Start PROVIDED RECORDS
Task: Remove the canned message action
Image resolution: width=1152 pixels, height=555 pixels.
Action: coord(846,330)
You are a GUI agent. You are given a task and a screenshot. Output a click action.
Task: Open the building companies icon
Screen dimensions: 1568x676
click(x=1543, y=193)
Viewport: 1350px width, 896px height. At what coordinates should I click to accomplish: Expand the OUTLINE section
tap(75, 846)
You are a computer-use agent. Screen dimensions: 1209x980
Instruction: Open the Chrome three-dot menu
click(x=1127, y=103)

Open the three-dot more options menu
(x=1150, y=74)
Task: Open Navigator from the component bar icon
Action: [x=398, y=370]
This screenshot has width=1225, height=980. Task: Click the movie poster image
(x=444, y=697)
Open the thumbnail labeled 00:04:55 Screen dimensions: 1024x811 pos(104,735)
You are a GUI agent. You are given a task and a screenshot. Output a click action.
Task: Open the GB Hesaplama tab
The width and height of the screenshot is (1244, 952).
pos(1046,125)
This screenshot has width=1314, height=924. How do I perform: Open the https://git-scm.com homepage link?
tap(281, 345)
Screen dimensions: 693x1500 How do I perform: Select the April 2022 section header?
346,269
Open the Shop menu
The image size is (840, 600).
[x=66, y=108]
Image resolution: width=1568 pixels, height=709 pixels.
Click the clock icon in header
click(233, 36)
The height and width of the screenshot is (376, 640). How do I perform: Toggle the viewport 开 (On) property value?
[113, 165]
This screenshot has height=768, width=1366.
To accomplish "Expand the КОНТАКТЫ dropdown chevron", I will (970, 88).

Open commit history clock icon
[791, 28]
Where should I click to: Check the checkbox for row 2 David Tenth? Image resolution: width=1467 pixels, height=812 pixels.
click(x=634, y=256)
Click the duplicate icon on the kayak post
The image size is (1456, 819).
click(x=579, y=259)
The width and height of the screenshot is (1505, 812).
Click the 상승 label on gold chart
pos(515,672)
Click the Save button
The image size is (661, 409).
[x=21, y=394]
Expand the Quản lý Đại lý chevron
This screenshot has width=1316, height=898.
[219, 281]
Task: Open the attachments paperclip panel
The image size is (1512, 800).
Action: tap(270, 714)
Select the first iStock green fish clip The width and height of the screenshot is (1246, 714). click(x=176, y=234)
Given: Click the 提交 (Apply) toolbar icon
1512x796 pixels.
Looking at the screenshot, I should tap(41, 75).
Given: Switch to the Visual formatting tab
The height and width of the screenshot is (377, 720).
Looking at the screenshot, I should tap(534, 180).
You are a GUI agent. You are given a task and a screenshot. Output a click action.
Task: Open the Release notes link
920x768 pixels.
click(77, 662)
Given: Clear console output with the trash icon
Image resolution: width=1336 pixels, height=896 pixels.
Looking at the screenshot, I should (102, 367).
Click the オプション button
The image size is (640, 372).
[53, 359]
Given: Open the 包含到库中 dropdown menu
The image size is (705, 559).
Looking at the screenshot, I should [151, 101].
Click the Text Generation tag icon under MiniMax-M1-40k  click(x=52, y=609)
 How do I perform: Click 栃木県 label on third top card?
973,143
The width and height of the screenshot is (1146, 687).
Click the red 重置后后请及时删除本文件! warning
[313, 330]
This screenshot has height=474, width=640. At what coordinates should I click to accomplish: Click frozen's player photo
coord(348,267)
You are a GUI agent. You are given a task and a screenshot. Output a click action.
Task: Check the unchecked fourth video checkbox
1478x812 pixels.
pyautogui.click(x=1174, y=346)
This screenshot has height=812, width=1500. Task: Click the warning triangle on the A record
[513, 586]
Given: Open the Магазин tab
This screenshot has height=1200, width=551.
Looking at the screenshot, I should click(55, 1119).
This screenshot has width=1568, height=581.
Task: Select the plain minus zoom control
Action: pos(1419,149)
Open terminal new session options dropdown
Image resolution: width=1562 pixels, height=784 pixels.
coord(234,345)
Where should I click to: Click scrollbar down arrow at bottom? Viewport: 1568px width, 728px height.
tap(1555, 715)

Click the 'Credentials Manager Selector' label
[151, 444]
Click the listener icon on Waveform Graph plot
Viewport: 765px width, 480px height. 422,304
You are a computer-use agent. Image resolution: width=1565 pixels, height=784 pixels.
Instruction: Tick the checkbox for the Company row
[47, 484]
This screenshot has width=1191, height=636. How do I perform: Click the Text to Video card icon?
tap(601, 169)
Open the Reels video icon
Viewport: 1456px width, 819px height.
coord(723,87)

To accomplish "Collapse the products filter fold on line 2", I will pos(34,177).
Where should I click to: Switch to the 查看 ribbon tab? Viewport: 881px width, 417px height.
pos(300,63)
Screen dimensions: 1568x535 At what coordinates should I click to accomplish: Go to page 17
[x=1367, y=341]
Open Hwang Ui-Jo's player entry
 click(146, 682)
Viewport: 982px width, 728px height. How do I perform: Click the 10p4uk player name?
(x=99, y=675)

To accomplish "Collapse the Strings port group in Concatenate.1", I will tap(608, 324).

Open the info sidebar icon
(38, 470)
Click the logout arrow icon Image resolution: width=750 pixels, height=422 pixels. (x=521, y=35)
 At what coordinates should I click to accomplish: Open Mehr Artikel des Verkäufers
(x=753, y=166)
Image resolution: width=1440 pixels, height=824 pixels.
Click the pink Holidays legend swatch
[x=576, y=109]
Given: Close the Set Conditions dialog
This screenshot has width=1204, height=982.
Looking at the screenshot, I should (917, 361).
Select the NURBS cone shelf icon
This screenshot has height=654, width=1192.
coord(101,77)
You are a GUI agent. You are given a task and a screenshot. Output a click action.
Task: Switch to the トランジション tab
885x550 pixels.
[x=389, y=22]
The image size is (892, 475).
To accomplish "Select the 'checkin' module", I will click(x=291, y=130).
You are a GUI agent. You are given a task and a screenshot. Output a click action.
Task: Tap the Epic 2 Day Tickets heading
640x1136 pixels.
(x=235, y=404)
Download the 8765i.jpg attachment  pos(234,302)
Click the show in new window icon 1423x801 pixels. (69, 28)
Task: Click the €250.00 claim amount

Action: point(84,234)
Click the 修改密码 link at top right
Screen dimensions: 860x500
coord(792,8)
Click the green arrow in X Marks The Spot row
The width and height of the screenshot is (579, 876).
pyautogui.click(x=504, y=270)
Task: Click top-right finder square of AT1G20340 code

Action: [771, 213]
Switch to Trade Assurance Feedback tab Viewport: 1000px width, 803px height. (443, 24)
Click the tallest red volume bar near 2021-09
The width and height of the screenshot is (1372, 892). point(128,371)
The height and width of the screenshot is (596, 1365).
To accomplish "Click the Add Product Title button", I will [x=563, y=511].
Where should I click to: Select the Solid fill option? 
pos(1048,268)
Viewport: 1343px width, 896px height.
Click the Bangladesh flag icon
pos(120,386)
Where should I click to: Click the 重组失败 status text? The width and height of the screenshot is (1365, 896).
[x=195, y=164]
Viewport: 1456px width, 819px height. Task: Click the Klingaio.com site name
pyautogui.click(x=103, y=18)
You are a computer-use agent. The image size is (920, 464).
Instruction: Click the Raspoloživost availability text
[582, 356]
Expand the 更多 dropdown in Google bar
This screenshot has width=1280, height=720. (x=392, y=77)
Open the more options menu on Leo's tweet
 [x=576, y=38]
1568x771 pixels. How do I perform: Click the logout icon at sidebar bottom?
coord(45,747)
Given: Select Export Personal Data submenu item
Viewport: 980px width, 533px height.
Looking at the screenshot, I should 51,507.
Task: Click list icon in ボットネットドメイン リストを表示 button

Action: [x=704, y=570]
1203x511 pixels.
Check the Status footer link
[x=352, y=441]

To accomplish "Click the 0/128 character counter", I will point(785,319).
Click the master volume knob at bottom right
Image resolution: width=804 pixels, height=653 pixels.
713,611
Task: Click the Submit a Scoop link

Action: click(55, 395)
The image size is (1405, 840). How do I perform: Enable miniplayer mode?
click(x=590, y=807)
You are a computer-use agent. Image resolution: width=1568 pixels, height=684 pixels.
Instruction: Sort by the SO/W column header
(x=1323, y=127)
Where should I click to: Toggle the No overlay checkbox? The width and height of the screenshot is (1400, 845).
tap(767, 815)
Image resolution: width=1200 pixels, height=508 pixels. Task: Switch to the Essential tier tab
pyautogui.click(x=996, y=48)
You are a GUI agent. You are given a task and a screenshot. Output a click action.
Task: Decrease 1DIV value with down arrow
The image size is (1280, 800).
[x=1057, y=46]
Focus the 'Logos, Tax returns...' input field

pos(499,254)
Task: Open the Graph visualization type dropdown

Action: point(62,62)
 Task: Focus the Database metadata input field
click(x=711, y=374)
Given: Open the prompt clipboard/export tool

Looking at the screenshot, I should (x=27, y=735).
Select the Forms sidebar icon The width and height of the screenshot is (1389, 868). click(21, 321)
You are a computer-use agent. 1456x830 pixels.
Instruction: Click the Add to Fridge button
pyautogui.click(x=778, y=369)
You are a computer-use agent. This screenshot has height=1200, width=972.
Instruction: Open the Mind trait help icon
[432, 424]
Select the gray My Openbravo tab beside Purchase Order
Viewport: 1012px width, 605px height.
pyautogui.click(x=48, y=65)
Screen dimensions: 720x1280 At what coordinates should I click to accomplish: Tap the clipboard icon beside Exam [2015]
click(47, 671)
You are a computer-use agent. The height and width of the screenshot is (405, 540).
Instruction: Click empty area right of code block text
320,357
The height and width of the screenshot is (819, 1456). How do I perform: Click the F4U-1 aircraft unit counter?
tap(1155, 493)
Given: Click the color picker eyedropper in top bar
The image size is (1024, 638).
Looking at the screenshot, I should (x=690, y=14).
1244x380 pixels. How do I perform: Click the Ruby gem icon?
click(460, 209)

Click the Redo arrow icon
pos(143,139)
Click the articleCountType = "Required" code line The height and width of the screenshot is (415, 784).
End PROVIDED RECORDS
THE TASK =
State how many lines of the entries above contain the word "field". Give only the number.

RESULT =
2